To ask the Under-Secretary of State for the Colonies whether he has any official information to explain the reason why the mining costs of the leading West Australian mines employing only white labour have been reduced to, from 17s. to 25s. a ton including development, the lowest daily wage for unskilled abour being 10s. 6d., rising to 18s. 6d. for skilled men; and is he aware that the working cost of sixty-five of the principal mines in South Africa for December amounted to 22s. 7½d. per ton.

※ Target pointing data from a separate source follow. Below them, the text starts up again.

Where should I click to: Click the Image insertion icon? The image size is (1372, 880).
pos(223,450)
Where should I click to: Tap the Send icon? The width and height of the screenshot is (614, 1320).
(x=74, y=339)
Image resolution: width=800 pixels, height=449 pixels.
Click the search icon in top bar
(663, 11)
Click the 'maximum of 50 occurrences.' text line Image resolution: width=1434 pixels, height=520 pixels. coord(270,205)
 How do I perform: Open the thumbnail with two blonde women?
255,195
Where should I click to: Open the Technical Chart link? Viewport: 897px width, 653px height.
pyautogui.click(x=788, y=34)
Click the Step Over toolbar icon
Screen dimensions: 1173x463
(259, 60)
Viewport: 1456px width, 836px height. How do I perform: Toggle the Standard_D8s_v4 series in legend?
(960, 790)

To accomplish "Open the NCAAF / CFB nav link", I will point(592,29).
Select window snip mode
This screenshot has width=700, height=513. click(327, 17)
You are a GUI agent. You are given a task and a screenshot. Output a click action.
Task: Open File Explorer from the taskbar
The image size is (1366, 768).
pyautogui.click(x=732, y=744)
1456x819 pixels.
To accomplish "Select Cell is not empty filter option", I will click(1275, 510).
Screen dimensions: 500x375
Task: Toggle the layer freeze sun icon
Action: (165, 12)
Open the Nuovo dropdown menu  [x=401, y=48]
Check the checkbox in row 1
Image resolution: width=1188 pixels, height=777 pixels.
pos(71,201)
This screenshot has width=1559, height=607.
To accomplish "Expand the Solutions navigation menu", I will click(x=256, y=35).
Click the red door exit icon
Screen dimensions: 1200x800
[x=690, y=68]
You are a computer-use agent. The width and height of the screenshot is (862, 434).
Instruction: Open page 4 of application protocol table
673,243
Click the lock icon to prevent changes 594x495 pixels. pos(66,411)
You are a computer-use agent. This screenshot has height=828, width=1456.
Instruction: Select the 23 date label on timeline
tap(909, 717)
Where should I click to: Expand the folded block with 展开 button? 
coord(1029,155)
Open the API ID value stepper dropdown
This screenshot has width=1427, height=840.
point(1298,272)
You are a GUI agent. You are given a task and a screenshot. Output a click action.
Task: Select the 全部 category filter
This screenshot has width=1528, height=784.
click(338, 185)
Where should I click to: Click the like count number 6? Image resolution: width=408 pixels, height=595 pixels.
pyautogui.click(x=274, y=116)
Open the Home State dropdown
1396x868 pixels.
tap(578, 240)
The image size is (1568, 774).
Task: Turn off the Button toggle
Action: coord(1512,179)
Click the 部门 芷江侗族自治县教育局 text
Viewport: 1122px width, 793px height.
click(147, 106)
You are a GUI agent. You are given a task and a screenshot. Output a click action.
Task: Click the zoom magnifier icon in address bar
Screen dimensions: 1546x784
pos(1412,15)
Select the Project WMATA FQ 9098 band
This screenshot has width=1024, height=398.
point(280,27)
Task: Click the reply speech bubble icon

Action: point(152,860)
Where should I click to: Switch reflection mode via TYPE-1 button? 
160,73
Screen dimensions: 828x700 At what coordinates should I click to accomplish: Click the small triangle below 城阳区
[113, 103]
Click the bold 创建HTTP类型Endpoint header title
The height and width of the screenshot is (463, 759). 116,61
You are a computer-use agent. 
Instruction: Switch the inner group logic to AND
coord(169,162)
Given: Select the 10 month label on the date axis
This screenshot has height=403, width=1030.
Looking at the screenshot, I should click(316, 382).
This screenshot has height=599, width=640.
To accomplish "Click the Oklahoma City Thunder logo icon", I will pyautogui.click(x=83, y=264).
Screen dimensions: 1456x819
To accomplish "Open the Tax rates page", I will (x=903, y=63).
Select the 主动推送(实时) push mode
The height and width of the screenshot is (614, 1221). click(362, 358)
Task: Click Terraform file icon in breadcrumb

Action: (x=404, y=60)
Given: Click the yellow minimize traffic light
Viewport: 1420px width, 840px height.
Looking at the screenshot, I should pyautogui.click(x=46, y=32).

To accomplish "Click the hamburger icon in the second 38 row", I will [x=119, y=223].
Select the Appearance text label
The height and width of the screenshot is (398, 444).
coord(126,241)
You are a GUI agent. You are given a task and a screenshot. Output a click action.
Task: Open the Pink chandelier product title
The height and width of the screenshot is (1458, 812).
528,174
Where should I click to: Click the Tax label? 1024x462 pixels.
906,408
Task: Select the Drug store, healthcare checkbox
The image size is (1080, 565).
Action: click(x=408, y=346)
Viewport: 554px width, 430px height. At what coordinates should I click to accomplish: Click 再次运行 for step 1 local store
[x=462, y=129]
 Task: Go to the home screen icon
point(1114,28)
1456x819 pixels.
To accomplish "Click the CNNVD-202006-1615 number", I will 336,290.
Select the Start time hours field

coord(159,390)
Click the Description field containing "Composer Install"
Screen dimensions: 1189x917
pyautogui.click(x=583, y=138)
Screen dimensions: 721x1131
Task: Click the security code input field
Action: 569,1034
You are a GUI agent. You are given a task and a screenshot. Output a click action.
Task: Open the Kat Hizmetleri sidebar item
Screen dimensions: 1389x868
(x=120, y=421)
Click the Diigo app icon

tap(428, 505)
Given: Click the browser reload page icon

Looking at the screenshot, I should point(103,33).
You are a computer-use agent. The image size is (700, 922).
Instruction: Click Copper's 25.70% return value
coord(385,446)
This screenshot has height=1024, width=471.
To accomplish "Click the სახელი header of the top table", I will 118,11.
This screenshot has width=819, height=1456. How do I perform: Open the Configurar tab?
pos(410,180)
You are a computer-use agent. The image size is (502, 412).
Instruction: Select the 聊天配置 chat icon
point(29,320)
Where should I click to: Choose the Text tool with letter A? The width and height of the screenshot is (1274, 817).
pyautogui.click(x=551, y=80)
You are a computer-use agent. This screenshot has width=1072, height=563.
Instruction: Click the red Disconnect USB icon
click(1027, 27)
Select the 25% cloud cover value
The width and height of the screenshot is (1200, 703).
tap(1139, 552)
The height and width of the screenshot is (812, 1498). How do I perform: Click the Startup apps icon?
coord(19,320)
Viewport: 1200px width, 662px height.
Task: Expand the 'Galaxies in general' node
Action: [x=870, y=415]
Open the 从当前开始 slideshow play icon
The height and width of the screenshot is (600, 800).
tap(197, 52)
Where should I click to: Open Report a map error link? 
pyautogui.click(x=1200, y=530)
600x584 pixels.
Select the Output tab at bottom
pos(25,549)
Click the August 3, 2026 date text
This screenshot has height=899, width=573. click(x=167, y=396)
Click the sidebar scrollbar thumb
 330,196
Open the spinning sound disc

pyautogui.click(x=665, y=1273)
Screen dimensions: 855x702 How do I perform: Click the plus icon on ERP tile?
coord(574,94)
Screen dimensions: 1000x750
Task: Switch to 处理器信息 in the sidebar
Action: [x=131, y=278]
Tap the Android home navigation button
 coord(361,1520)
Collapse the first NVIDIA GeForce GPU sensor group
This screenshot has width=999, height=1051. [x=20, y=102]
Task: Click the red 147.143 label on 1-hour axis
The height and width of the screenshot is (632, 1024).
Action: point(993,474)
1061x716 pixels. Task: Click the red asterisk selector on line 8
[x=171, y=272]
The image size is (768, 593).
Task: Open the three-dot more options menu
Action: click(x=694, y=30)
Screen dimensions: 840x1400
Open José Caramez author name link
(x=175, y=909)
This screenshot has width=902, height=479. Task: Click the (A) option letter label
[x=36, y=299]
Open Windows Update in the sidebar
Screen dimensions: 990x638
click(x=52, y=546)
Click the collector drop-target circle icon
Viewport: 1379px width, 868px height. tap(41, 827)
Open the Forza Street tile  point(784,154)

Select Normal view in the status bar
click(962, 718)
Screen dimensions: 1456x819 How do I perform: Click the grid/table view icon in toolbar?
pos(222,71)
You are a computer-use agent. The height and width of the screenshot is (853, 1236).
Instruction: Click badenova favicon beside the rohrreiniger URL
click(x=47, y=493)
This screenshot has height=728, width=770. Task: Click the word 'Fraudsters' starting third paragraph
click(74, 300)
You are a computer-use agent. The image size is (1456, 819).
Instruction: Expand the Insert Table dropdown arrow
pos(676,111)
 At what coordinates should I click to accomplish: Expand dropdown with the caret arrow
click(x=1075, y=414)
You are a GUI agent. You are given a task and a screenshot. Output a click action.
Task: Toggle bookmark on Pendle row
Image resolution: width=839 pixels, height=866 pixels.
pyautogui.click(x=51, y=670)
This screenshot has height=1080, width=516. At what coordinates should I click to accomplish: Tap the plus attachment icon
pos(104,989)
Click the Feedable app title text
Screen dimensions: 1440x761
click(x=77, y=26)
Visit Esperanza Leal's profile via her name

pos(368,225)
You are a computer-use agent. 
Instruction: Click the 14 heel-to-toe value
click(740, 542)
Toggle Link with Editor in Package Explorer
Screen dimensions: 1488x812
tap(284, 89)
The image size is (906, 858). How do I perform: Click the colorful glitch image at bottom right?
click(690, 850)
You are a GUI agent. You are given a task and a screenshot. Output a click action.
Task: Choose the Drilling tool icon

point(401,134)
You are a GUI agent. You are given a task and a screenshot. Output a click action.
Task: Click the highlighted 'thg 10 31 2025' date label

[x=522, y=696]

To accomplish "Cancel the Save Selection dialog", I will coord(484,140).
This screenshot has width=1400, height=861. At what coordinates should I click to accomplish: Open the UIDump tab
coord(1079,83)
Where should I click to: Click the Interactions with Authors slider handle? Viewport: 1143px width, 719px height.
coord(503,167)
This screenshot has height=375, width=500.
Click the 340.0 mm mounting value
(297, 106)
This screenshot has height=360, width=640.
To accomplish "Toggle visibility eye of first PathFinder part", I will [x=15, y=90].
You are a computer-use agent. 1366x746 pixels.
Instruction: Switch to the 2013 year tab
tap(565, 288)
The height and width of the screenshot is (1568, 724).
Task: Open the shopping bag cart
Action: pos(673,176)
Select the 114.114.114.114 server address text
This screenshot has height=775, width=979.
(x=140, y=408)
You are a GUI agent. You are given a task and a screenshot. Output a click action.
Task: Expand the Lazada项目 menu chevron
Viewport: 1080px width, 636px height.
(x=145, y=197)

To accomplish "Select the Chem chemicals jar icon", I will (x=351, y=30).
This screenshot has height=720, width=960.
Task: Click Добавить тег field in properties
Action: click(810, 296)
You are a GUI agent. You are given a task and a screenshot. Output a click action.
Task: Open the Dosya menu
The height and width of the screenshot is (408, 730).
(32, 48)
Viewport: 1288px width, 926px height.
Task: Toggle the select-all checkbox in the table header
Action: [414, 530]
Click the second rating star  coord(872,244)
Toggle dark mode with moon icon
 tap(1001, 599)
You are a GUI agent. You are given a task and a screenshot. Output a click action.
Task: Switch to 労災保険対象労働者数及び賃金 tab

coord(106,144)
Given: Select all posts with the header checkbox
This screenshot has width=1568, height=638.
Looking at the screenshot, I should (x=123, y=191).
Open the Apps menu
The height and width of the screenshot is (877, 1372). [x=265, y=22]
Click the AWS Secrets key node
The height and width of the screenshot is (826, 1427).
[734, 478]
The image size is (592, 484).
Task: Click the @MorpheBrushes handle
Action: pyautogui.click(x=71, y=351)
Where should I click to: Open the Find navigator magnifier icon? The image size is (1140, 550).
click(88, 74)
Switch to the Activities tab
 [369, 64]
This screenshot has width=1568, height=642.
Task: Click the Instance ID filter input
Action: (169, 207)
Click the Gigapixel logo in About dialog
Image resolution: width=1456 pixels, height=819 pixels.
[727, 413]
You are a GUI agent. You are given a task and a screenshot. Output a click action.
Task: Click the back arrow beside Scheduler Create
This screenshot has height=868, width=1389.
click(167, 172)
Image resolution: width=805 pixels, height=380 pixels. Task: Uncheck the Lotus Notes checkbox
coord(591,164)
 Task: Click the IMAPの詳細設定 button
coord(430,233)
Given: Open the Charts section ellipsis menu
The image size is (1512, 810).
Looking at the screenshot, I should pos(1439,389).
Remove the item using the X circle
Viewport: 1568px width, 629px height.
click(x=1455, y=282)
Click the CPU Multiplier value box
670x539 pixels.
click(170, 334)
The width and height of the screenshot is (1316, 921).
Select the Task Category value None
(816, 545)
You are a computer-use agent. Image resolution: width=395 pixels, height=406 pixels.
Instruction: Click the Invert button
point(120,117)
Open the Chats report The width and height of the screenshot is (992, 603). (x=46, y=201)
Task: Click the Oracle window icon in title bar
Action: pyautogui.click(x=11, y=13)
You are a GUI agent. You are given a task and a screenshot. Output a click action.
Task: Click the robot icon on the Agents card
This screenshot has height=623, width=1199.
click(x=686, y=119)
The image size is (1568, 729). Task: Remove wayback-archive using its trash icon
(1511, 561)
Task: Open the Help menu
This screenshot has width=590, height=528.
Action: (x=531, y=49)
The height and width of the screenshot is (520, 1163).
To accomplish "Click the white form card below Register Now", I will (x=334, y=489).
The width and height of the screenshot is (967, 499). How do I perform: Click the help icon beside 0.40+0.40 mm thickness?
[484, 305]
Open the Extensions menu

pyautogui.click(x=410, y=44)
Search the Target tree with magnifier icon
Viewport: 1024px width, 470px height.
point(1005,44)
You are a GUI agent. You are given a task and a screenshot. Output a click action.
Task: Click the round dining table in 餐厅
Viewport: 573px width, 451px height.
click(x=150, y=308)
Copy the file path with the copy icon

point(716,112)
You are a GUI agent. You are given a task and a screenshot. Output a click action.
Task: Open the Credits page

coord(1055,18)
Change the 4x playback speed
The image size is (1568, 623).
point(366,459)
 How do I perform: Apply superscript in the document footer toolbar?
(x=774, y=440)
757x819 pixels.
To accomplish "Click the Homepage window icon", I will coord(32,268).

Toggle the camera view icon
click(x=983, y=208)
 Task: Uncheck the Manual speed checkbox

(Answered by Mr. Churchill.) I am not in a position to confirm in detail from official statistics the figures as to Western Australian mining, given in the hon. Member's Question. I understand that the average working costs in Western Australia are in excess of 22s. 7½d. per ton, but I notice that the working costs of the Great Fingall Mine are 22s. 7d. for 1905. With regard to the Transvaal mines, it is stated in the Mines Department Report, published in Cd. 2819 (see p. 1671), that the costs of the Rand Mines, Limited, and their working subsidiary companies, for the six months I ended 30th June 1905, were 22s. 8d. It must be remembered, however, that the value of the Witwatersrand mines arises less from the richness of the ore than from the extent and regularity of the reef. The average ore value per ton is 70s. in Western Australia, and about 36s. in the Transvaal, and the conditions governing working expenses differ widely in the two Colonies, and it will, there-fore, be realised that it is difficult to draw from Western Australian experience deductions which can safely be applied to the Transvaal.